30.10.2000  00:00 Uhr

Aminosäuredefizite schwächen
das Immunsystem

von Wilfried Dubbels, Heeslingen

Zahlreiche Erkrankungen sind die Folge eines Mangels an Vitaminen und Mineralien. Aber auch Aminosäurendefizite können das Immunsystem empfindlich schwächen. Glutamin spielt wahrscheinlich eine zentrale Rolle im Immunsystem. Ein niedriger Plasmaglutaminspiegel beeinträchtigt den Immunstatus. Insbesondere ein Mangel an den verzweigtkettigen Aminosäuren Leucin, Isoleucin und Valin, aber auch der anderen essenziellen Aminosäuren Phenylalanin, Tryptophan, Methionin, Lysin und Threonin, kann durch sinkende Plasmaglutaminspiegel das Immunsystem stören.

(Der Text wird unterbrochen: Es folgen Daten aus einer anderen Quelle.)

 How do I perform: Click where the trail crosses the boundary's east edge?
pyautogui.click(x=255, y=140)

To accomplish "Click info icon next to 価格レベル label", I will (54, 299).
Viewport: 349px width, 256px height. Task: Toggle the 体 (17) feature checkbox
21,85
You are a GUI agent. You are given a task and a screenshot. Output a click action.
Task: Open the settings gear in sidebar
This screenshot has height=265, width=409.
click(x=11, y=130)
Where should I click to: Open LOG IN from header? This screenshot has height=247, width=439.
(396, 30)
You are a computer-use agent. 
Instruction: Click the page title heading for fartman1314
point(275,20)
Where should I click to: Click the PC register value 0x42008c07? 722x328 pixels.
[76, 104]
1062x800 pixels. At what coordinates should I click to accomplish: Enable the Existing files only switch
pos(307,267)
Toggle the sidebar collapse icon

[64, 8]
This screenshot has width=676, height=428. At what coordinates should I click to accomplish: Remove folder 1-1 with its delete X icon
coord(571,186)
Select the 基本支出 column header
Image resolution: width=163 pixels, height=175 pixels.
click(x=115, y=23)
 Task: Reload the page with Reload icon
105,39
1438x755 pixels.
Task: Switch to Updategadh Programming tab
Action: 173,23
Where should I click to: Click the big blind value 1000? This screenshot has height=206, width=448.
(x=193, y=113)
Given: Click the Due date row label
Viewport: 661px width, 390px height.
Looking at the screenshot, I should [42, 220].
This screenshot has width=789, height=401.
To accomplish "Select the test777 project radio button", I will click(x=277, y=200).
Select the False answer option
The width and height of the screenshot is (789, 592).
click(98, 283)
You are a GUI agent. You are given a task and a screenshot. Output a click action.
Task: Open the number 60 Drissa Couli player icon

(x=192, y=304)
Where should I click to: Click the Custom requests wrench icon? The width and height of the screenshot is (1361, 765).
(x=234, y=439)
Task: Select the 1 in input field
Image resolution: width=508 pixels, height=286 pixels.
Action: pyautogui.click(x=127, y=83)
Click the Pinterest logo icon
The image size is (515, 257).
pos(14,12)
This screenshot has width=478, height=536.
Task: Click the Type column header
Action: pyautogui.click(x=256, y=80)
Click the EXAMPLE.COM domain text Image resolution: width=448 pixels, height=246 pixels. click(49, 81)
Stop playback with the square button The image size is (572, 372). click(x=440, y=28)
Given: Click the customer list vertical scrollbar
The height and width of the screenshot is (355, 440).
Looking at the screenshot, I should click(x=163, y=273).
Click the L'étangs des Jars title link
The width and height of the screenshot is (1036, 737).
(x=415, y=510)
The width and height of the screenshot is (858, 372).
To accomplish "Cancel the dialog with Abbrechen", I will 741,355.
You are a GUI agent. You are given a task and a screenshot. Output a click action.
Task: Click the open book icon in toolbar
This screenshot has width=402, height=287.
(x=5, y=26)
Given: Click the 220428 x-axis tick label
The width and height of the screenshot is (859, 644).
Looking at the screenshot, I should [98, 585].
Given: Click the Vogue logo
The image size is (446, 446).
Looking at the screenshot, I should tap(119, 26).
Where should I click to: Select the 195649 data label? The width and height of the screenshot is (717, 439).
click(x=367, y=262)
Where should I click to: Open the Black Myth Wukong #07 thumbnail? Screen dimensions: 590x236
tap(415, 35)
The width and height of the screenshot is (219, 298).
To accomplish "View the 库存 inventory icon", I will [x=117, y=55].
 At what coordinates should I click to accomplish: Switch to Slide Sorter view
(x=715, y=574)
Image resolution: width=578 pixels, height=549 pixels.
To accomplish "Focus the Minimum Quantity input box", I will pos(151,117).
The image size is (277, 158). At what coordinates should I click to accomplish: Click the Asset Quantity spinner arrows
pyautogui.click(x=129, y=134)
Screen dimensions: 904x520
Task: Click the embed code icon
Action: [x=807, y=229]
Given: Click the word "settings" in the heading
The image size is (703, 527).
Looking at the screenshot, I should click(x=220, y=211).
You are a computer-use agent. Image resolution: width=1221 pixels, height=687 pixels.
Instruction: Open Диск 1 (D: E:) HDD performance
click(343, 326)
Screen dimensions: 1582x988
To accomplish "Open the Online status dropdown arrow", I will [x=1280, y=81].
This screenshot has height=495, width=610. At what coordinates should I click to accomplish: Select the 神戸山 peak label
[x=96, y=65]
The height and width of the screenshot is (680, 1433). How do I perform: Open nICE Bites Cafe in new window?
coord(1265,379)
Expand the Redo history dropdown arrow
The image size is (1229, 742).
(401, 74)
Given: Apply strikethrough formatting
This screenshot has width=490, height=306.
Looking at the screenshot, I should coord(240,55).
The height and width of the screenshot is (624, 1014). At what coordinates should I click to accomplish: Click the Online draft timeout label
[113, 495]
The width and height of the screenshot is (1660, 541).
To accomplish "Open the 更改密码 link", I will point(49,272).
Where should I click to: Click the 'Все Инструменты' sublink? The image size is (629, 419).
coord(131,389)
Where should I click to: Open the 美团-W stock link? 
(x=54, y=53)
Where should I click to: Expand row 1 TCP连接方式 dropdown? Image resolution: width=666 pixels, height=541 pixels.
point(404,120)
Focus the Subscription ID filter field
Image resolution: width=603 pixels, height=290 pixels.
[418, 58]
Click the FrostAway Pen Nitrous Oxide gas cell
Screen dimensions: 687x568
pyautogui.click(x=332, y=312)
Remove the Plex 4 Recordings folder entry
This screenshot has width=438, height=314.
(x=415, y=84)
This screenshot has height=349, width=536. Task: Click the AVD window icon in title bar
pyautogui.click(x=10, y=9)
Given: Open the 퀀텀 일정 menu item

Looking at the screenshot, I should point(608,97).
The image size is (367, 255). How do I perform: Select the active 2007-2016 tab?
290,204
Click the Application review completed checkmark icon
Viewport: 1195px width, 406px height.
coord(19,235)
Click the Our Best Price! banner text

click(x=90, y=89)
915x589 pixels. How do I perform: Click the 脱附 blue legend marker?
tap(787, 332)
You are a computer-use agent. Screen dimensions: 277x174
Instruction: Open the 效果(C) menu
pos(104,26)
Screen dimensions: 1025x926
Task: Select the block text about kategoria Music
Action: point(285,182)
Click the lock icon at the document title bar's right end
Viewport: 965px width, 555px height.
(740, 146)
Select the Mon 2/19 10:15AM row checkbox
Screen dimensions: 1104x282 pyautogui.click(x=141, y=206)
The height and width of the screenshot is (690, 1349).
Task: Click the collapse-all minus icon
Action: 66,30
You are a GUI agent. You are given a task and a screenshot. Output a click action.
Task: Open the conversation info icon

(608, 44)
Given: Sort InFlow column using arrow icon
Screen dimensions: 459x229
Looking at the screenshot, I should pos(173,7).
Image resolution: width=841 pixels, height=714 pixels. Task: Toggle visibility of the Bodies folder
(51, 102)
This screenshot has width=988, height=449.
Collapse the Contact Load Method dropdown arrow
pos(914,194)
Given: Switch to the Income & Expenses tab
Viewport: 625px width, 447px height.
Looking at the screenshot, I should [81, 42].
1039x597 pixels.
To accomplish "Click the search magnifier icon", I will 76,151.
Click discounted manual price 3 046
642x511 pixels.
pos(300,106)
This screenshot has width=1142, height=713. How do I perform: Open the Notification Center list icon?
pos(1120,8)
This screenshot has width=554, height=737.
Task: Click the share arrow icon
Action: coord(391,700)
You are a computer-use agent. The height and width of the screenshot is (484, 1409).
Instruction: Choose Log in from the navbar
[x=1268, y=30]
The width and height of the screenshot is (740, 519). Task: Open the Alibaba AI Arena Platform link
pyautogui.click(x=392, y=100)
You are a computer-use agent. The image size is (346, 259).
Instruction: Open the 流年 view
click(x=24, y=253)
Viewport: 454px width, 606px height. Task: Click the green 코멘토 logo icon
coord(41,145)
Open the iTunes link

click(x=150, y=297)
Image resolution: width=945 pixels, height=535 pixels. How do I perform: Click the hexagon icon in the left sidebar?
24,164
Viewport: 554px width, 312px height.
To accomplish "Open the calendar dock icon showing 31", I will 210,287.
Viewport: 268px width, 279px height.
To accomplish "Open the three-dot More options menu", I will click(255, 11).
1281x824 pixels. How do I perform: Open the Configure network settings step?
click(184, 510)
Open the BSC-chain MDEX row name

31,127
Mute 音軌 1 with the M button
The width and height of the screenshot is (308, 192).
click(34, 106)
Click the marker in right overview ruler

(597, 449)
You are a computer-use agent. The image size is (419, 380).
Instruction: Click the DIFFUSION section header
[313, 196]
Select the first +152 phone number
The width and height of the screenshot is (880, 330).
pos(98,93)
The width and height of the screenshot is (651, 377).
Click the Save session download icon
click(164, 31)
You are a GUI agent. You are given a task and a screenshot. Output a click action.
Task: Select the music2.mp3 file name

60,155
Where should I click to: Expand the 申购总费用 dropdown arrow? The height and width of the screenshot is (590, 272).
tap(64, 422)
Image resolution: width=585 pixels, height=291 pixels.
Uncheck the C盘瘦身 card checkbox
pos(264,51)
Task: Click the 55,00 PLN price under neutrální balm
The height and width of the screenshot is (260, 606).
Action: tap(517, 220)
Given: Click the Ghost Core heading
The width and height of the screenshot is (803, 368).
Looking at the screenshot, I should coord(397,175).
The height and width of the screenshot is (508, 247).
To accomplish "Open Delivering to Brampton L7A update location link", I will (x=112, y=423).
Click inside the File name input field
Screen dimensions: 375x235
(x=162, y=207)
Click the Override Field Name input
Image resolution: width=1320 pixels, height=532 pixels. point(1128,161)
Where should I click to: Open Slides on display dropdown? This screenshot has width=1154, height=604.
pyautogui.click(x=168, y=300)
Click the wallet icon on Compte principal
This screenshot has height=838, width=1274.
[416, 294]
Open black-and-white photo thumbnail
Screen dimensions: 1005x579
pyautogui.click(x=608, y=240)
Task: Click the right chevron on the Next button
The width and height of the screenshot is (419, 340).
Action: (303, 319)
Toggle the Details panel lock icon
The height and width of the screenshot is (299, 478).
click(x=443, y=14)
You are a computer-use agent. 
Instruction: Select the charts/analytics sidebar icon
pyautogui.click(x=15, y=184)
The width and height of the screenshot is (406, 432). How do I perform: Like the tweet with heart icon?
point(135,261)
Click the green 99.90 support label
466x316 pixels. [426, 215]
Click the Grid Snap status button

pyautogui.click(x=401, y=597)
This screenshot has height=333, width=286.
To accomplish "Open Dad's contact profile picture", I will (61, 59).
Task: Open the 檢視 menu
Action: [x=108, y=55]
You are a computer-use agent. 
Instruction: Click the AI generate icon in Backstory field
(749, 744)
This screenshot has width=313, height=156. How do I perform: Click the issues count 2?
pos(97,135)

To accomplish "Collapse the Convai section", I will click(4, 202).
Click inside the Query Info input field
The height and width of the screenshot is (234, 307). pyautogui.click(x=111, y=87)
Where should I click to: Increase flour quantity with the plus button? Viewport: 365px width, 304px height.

Jedes Lebensmittel zeichnet sich durch ein spezielles Aminosäurenprofil aus, bei dem einzelne essenzielle Aminosäuren für die Synthese der körpereigenen Proteine nur begrenzt zur Verfügung stehen. Das Maß der Nutzbarkeit eines Fremdproteins für die körpereigene Proteinsynthese ist die biologische Wertigkeit. Je höher die Wertigkeit des zugeführten Proteins ist, desto besser kann der Körper daraus körpereigene Strukturen aufbauen. Als Grundlage für die Berechnung dient das Aminosäureprofil des Volleis, dessen biologische Wertigkeit gleich 100 gesetzt wird.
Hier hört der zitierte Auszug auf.